■ Excerto para ler:
_ _ _ _

Numa semana em que se observam comportamentos despudorados do Governo e da troika, querendo impor uma ignóbil redução dos salários e das pensões de reforma, em que o Tribunal Constitucional confirmou, uma vez mais, que o Governo PSD/CDS jamais se predisporá a governar dentro dos parâmetros constitucionais, abordo o tema da saúde, porque é meu sincero entendimento estarmos perante um problema grave.

O Governo vem colocando em estado mórbido o direito universal e constitucional dos portugueses à saúde. Estamos regredindo aceleradamente no setor em que se haviam atingido os mais elevados índices de desenvolvimento. É preciso esclarecimento e luta contra o rumo que está a ser seguido. Esse será o antídoto que pode evitar o estado de septicemia e a morte do Serviço Nacional de Saúde (SNS).

Sobre os efeitos demolidores da recessão económica, da austeridade violenta, do empobrecimento galopante, converge uma atuação estratégica do Ministério da Saúde que, em pezinhos de lã e agora mais à bruta, vai destruindo capacidades, meios e objetivos fundamentais do SNS, e bloqueando o acesso a grande parte dos portugueses.

Os grupos financeiros do "mercado da saúde" promovem o processo e aplaudem. Conservadores saudosistas que ainda não digeriram bem o regime democrático incentivam a entrega dos hospitais às Misericórdias (a caminho desses grupos financeiros?) na perspetiva de que na saúde e na proteção social hão de instituir um sistema de "caridadezinha" que submeta os cidadãos necessitados, tornando-os dóceis mas despidos da dignidade que a plena cidadania permite.

_ _ _ _

■ Entradas de dados:
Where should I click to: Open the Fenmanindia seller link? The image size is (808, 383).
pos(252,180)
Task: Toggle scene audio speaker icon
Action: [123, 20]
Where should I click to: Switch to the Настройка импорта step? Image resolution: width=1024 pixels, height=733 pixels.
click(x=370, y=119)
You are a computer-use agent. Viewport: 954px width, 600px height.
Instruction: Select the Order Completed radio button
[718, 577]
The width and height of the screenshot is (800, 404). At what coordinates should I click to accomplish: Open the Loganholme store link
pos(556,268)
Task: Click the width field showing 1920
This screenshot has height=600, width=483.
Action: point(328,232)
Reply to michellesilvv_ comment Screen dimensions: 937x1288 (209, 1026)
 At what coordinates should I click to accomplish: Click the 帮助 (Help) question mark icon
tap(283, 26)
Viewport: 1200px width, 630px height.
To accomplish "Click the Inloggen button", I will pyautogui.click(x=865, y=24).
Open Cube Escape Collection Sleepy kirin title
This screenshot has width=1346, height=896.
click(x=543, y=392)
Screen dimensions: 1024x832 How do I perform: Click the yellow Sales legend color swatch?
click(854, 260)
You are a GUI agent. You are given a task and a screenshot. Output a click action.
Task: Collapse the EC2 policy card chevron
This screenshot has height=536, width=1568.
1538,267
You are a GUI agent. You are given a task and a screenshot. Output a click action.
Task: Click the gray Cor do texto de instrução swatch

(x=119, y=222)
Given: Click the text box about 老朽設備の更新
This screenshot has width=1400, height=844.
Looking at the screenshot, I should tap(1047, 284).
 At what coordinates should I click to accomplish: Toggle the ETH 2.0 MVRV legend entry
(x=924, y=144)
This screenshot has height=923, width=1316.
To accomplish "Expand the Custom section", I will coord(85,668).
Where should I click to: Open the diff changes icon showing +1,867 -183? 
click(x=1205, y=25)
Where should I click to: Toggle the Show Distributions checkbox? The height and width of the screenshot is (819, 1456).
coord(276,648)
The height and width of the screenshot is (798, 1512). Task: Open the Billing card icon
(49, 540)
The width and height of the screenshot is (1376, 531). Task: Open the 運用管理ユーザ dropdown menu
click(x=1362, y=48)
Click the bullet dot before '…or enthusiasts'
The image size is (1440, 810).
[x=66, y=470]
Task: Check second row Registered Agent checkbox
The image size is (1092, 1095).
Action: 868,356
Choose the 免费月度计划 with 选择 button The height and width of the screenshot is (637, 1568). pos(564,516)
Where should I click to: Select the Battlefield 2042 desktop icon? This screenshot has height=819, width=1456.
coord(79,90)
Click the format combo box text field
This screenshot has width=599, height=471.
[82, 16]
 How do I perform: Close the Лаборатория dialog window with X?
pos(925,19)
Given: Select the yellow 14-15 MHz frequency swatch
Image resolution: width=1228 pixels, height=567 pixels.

_ _ _ _

Edite o excerto sobre o Serviço Nacional de Saúde reescrevendo o trecho que vai de "Os grupos financeiros" até "plena cidadania permite.", com "Misericórdias" substituído por "Santas Casas". As entradas não são necessárias.

■ Resposta escrita:
Os grupos financeiros do "mercado da saúde" promovem o processo e aplaudem. Conservadores saudosistas que ainda não digeriram bem o regime democrático incentivam a entrega dos hospitais às Santas Casas (a caminho desses grupos financeiros?) na perspetiva de que na saúde e na proteção social hão de instituir um sistema de "caridadezinha" que submeta os cidadãos necessitados, tornando-os dóceis mas despidos da dignidade que a plena cidadania permite.